WHAT TO DO: Find the line containing "You are a computer-use agent. The width" in the entries below. Restate it and each line after it, word for word, up to and including the line containing "924x1307 pixels.".

======== DATA FOR THE TASK

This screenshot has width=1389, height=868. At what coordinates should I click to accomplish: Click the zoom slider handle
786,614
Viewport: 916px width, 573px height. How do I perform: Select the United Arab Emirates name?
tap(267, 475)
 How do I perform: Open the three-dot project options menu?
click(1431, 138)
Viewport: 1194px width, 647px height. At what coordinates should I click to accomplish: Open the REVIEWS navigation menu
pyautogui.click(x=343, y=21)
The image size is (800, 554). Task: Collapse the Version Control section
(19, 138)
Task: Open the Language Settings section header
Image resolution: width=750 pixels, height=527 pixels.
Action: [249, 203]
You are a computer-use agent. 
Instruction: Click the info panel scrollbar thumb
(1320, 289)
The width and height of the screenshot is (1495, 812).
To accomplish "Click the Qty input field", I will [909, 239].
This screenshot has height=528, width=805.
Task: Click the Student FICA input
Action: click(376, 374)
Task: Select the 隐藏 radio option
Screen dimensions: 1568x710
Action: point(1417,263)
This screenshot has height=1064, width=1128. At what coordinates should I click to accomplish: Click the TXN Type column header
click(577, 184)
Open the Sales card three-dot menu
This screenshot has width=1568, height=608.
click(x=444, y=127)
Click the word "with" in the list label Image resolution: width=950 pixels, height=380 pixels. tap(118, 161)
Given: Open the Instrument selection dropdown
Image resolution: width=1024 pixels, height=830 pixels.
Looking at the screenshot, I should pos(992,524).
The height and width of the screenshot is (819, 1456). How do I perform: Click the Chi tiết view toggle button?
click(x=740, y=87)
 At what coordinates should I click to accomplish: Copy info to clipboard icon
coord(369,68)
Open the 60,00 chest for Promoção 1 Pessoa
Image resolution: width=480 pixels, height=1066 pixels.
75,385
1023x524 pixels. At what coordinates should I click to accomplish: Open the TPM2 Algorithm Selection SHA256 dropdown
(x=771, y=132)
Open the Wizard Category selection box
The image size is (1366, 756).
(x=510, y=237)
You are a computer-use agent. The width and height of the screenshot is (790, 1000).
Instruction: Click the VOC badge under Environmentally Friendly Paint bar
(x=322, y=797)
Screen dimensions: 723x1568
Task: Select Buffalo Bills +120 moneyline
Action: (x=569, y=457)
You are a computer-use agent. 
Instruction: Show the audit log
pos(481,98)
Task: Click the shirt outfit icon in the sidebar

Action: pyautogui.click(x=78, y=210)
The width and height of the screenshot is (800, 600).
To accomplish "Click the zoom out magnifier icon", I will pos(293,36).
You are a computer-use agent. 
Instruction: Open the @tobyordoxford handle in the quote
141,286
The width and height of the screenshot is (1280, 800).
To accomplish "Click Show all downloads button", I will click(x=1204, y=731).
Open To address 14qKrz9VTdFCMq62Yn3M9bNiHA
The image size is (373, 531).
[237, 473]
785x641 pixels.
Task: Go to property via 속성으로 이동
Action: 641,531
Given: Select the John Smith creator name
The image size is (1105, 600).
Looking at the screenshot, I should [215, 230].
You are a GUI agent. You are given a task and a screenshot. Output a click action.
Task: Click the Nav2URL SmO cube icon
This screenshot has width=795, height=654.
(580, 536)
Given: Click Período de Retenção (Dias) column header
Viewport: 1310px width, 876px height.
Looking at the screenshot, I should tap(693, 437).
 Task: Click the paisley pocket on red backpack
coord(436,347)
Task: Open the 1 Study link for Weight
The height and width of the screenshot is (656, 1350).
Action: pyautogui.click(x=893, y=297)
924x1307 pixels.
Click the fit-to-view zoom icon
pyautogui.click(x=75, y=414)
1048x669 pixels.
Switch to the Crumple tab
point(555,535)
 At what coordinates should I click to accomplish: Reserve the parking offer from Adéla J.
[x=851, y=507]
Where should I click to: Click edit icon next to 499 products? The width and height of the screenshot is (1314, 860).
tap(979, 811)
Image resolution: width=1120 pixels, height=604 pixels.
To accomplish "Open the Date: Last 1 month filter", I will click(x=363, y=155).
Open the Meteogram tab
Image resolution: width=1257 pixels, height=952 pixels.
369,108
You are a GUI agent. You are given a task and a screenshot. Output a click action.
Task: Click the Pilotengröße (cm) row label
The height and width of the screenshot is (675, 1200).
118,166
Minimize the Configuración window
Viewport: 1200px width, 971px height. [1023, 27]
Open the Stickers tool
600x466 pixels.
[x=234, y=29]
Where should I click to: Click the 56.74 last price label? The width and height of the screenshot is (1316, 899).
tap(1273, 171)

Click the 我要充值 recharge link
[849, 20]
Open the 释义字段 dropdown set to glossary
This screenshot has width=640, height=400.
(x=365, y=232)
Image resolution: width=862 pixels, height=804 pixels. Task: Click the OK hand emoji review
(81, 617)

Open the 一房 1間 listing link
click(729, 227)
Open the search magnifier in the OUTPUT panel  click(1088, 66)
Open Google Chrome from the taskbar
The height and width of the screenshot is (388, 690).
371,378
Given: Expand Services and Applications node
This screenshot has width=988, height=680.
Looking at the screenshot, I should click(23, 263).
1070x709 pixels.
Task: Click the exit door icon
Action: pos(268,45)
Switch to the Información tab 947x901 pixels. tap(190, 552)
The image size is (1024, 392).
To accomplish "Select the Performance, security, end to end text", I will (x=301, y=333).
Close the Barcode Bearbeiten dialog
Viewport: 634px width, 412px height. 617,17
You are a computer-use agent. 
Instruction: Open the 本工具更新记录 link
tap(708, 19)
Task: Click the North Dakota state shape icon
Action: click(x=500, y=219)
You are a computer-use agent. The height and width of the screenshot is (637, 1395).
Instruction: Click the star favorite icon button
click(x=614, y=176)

================

ANSWER SECTION:
You are a computer-use agent. The width and height of the screenshot is (790, 1000).
Instruction: Click the VOC badge under Environmentally Friendly Paint bar
(x=322, y=797)
Screen dimensions: 723x1568
Task: Select Buffalo Bills +120 moneyline
Action: (x=569, y=457)
You are a computer-use agent. 
Instruction: Show the audit log
pos(481,98)
Task: Click the shirt outfit icon in the sidebar

Action: pyautogui.click(x=78, y=210)
The width and height of the screenshot is (800, 600).
To accomplish "Click the zoom out magnifier icon", I will pos(293,36).
You are a computer-use agent. 
Instruction: Open the @tobyordoxford handle in the quote
141,286
The width and height of the screenshot is (1280, 800).
To accomplish "Click Show all downloads button", I will click(x=1204, y=731).
Open To address 14qKrz9VTdFCMq62Yn3M9bNiHA
The image size is (373, 531).
[237, 473]
785x641 pixels.
Task: Go to property via 속성으로 이동
Action: 641,531
Given: Select the John Smith creator name
The image size is (1105, 600).
Looking at the screenshot, I should [215, 230].
You are a GUI agent. You are given a task and a screenshot. Output a click action.
Task: Click the Nav2URL SmO cube icon
This screenshot has width=795, height=654.
(580, 536)
Given: Click Período de Retenção (Dias) column header
Viewport: 1310px width, 876px height.
Looking at the screenshot, I should tap(693, 437).
 Task: Click the paisley pocket on red backpack
coord(436,347)
Task: Open the 1 Study link for Weight
The height and width of the screenshot is (656, 1350).
Action: pyautogui.click(x=893, y=297)
924x1307 pixels.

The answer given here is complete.